Wrestlepalooza was the name of a professional wrestling event produced by the former Extreme Championship Wrestling (ECW) that was held in 1995, 1997, 1998, and 2000—the 1998 iteration aired on pay-per-view (PPV) while the others were live events partially syndicated across television. In 2003, WWE acquired the assets of ECW from bankruptcy.
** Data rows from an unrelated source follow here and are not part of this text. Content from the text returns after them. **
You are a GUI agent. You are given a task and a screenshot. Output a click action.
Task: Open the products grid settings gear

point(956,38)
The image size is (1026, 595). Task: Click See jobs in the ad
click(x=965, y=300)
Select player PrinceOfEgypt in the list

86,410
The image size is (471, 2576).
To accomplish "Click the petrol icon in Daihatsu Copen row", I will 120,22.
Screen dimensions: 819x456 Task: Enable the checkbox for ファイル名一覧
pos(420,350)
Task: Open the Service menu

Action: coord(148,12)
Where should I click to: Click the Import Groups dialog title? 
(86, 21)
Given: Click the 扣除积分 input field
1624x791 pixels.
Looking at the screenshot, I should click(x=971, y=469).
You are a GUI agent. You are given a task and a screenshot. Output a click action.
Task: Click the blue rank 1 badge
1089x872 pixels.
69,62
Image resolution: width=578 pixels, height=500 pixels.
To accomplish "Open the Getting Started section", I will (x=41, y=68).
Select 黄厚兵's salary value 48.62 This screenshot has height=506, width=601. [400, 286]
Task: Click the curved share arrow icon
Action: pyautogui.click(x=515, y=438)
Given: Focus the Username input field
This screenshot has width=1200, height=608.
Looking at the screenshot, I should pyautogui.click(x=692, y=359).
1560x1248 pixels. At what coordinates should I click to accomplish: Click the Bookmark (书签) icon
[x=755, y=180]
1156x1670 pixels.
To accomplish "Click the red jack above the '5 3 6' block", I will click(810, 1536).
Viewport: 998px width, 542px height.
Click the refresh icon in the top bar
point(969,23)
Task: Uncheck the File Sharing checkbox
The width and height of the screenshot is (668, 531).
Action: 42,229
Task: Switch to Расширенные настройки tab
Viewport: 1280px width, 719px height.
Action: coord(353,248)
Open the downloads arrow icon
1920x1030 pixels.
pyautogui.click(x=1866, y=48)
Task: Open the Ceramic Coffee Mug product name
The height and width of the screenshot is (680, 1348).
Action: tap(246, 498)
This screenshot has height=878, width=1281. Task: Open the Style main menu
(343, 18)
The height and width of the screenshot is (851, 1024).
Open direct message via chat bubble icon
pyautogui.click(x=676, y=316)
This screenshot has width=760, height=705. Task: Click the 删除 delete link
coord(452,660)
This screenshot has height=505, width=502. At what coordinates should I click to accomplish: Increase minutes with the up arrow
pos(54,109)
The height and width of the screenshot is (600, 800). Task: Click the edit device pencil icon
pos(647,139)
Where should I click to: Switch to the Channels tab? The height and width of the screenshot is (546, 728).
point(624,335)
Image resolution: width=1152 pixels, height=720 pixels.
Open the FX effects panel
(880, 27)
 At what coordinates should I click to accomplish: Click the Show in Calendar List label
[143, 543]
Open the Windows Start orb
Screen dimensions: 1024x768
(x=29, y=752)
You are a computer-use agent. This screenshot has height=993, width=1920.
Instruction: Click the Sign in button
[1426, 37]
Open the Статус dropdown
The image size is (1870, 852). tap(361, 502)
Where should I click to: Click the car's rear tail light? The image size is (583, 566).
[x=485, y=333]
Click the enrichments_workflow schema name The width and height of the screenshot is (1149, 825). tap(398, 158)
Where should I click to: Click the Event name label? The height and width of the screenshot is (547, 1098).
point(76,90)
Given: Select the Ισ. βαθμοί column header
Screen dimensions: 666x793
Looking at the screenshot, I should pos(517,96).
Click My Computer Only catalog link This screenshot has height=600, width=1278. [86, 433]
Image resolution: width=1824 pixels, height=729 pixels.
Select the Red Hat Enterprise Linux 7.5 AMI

Over 20 years later, WWE revived Wrestlepalooza as a premium live event (PLE) in 2025.

On August 27, 2026, WWE scheduled its second annual Wrestlepalooza event, and sixth overall, scheduled to be held on Saturday, December 12, at RAC Arena in Perth, Western Australia, Australia, marking the first main roster PLE to be held in December since the final TLC: Tables, Ladders & Chairs in 2020. The event will be part of a three-year partnership deal between WWE and Tourism Western Australia to have Perth host annual "WWE Weekend Takeovers" that include a PLE and Monday Night Raw and Friday Night SmackDown tapings from 2026 to 2028.

In addition to airing on traditional pay-per-view worldwide, it will be available to livestream on ESPN's direct-to-consumer streaming service in the United States, Netflix in most international markets, and SuperSport in Sub-Saharan Africa.

===Storylines===
The event will include matches that result from scripted storylines. Results are predetermined by WWE's writers on the Raw and SmackDown brands, while storylines are produced on WWE's weekly television programs, Monday Night Raw and Friday Night SmackDown.